In a subsection dedicated to Safaraliyeva, APA goes on to write that she is the mother-in-law of the chair of the State Tourism Agency, Fuad Naghiyev, ‘who was severely reprimanded by President Ilham Aliyev’s order yesterday’.

The ‘reprimand’ was published as a decree on the president’s website, briefly stating that Aliyev was reprimanding Naghiyev for the ‘shortcomings he has made in his work’.

They cited Lent as saying that Naghiyev was reprimanded over allegations of leaking official correspondence.

‘The Tourism Agency has become a nest for people who have worked with or collaborated with the Transparency International organisation, which has always taken an adversarial stance towards Azerbaijan’, Lent wrote, before also highlighting Naghiyev’s ties to Safaraliyeva.

‘Some individuals [Safaraliyeva] mentored in this organisation are now working at the State Tourism Agency. It is no surprise that they have become influential figures within the agency.’

In turn, APA wrote that Naghiyev’s ‘entourage has been continuously leaking service information to various organisations and individuals’.

‘They even sent internal correspondence between state bodies to foreign embassies in Azerbaijan’, the article stated.

On Tuesday, Lent cited sources as saying that a criminal investigation would be launched into ‘a number of people working in the agency, including Fuad Naghiyev’.

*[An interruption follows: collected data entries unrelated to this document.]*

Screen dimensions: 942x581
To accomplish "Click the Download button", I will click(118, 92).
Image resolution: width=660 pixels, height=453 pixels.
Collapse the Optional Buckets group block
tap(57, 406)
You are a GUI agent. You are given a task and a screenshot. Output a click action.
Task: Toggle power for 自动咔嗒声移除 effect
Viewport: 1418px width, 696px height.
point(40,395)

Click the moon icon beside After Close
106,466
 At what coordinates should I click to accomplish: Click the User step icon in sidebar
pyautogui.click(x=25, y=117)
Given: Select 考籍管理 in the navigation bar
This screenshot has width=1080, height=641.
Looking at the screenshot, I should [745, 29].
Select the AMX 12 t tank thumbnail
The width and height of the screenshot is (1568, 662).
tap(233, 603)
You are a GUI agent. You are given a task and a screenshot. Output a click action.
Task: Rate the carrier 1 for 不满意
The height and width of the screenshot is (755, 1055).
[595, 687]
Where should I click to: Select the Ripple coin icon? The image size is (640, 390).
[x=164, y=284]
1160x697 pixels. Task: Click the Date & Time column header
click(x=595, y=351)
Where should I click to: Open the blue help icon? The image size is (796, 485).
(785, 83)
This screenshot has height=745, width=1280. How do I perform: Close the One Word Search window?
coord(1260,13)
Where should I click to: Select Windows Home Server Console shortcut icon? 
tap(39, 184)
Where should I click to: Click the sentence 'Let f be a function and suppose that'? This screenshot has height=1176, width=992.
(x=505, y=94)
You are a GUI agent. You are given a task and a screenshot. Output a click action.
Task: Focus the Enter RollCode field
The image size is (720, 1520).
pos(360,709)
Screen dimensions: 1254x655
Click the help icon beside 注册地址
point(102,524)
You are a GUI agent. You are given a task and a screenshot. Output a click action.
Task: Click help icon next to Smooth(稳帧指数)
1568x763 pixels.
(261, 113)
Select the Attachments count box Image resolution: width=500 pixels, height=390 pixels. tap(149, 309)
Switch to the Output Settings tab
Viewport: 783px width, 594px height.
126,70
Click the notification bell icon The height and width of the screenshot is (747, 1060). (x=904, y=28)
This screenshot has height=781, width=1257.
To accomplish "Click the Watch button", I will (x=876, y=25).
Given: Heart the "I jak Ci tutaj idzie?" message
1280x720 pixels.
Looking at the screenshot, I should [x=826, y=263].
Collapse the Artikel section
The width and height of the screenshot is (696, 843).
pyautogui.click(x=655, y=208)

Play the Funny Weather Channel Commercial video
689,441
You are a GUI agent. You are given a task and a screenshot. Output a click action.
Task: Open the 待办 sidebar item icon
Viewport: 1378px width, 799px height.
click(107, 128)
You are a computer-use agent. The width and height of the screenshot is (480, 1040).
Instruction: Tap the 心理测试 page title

According to Qafqazinfo, the Tourism Agency’s chief of staff, Kanan Gasimov, was dismissed from his post on Wednesday following Aliyev’s ‘reprimand’ of Naghiyev. The outlet has additionally reported that Gasimov worked with TI Azerbaijan between 2009–2014.

Reports of TI’s departure from Azerbaijan came amidst an apparent purge of international organisations in the country.

On Tuesday, Parviz Baghirov, head of the National Erasmus+ Office in Azerbaijan at the European Commission, wrote on social media that all activities under the Erasmus+ programme were effectively on an unofficial hold.

Earlier in the week, pro-government media outlet Caliber reported that the UN Development Programme (UNDP), the UN Refugee Agency (UNHCR), and the International Committee of the Red Cross (ICRC) were told ‘they must leave’ Azerbaijan.

UNDP, UNHCR, and ICRC ‘told to leave’ Azerbaijan
The Azerbaijani government has consistently used state media to discredit civil society organisations prior to shutting them down.